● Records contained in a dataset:
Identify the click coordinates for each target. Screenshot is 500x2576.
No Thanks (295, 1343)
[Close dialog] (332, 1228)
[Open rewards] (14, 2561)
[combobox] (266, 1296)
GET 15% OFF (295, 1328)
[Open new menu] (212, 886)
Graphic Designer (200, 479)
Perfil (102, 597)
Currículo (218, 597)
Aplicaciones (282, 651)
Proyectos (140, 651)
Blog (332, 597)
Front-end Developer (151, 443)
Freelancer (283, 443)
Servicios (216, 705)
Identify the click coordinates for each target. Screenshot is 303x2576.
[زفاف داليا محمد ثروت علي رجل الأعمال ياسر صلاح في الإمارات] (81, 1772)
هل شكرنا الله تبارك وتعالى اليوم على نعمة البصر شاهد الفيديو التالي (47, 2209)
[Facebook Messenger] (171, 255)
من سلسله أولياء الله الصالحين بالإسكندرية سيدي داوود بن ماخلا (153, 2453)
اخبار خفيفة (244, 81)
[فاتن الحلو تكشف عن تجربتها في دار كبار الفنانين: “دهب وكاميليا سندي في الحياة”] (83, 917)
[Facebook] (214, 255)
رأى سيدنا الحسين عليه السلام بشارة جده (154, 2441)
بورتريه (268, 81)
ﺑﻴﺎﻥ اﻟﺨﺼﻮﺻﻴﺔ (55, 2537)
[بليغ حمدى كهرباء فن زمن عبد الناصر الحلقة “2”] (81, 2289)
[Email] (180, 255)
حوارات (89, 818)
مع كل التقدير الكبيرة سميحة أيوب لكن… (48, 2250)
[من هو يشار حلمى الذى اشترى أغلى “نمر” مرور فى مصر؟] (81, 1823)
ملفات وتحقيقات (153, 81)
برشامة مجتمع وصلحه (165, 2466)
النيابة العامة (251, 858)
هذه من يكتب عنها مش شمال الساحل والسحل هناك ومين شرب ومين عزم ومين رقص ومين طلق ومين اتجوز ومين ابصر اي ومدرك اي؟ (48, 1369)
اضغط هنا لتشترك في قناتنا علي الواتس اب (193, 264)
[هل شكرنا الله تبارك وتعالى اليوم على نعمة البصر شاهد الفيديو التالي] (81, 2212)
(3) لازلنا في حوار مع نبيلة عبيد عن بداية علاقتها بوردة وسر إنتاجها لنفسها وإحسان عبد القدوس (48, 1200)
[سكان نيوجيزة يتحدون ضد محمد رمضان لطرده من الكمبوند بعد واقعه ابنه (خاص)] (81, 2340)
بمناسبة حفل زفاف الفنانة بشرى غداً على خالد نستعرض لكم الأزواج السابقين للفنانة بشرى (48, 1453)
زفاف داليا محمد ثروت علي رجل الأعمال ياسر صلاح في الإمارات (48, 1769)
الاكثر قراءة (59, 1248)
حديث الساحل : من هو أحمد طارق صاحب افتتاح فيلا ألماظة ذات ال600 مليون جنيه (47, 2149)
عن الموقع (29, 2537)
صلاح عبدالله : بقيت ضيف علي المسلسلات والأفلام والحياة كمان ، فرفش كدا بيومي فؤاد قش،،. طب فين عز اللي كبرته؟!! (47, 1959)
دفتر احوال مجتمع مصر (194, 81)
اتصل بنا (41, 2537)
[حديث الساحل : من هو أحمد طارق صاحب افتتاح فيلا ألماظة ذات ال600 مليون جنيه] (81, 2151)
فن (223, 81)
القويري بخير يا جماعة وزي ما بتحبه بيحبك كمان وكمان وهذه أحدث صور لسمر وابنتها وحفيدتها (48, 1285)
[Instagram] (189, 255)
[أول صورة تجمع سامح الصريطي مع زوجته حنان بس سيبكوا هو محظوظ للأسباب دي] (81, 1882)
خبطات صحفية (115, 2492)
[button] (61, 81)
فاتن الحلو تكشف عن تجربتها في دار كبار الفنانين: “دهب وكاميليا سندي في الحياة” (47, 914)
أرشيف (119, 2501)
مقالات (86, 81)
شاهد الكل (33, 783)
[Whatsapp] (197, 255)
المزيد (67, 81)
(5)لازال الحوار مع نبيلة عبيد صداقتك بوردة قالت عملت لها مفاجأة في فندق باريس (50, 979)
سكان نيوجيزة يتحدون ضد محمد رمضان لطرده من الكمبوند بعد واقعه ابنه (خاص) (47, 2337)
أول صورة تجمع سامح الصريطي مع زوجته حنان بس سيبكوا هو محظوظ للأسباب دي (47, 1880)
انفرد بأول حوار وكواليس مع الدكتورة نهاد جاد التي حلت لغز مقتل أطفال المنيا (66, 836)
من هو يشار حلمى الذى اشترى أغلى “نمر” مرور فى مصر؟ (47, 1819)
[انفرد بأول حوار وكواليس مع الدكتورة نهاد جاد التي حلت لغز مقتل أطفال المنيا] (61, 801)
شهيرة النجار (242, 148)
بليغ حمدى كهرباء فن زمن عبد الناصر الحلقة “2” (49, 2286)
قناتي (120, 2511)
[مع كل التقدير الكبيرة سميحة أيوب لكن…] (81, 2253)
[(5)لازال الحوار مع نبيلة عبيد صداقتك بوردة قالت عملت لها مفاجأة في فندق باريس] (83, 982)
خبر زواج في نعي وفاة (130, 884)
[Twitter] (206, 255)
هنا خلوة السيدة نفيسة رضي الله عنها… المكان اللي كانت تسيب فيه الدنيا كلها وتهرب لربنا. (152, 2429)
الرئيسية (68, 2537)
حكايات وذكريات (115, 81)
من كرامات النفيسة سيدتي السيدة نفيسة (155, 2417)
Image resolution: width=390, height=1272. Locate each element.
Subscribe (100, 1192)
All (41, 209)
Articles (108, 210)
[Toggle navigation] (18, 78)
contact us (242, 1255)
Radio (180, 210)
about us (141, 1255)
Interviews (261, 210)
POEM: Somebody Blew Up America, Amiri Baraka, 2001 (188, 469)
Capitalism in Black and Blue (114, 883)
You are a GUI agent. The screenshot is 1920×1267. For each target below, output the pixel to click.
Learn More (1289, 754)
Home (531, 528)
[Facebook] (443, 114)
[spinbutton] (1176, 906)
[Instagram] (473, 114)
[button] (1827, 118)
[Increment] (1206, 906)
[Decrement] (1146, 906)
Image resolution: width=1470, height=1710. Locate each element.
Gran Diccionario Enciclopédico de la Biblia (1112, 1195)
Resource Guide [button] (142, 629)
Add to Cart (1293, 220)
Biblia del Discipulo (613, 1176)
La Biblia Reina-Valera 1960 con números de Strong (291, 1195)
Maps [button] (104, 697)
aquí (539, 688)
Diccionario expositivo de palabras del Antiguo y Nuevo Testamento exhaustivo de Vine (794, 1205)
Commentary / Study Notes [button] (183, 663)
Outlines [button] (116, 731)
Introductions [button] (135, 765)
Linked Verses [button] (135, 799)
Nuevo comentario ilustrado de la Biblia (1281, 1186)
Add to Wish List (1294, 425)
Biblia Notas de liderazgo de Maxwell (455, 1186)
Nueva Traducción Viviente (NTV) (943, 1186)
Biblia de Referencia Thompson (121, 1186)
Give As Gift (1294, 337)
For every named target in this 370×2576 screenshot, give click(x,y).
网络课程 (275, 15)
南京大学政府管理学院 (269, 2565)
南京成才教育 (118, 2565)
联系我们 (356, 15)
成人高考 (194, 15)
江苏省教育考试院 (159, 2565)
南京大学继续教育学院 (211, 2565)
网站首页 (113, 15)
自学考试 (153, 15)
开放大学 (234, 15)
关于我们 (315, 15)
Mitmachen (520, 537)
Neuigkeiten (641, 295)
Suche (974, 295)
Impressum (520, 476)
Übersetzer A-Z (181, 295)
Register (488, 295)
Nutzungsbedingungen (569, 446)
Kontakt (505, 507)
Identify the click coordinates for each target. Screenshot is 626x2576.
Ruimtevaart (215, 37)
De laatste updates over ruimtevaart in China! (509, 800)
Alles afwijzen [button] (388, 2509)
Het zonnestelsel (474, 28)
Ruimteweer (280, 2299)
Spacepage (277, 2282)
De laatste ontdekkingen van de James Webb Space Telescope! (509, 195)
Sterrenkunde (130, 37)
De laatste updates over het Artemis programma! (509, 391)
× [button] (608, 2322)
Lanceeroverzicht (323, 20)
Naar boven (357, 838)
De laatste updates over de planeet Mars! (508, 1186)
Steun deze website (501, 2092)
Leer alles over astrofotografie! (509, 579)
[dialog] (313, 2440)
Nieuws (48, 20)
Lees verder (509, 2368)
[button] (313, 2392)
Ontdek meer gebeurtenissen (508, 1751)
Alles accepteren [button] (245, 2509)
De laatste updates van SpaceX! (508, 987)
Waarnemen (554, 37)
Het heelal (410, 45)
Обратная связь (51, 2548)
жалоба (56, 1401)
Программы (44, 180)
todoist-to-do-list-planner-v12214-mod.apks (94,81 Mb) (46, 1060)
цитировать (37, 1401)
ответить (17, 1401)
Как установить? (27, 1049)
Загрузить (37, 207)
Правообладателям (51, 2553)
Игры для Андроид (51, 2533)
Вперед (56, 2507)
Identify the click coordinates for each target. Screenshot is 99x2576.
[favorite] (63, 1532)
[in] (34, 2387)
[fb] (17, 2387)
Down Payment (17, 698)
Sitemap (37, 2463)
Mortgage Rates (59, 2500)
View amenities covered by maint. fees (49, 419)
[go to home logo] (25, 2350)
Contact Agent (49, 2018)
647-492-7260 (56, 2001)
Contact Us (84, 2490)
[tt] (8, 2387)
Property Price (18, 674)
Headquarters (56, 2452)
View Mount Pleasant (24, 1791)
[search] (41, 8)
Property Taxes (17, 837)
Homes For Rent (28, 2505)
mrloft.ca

● What is needed:
Of all the entries above, repeat only the lines from the line that has "You are a GUI" to the line that has "Give As Gift (1294, 337)", both lines included, exactly.

● Solution for this task:
You are a GUI agent. The screenshot is 1920×1267. For each target below, output the pixel to click.
Learn More (1289, 754)
Home (531, 528)
[Facebook] (443, 114)
[spinbutton] (1176, 906)
[Instagram] (473, 114)
[button] (1827, 118)
[Increment] (1206, 906)
[Decrement] (1146, 906)
Image resolution: width=1470, height=1710. Locate each element.
Gran Diccionario Enciclopédico de la Biblia (1112, 1195)
Resource Guide [button] (142, 629)
Add to Cart (1293, 220)
Biblia del Discipulo (613, 1176)
La Biblia Reina-Valera 1960 con números de Strong (291, 1195)
Maps [button] (104, 697)
aquí (539, 688)
Diccionario expositivo de palabras del Antiguo y Nuevo Testamento exhaustivo de Vine (794, 1205)
Commentary / Study Notes [button] (183, 663)
Outlines [button] (116, 731)
Introductions [button] (135, 765)
Linked Verses [button] (135, 799)
Nuevo comentario ilustrado de la Biblia (1281, 1186)
Add to Wish List (1294, 425)
Biblia Notas de liderazgo de Maxwell (455, 1186)
Nueva Traducción Viviente (NTV) (943, 1186)
Biblia de Referencia Thompson (121, 1186)
Give As Gift (1294, 337)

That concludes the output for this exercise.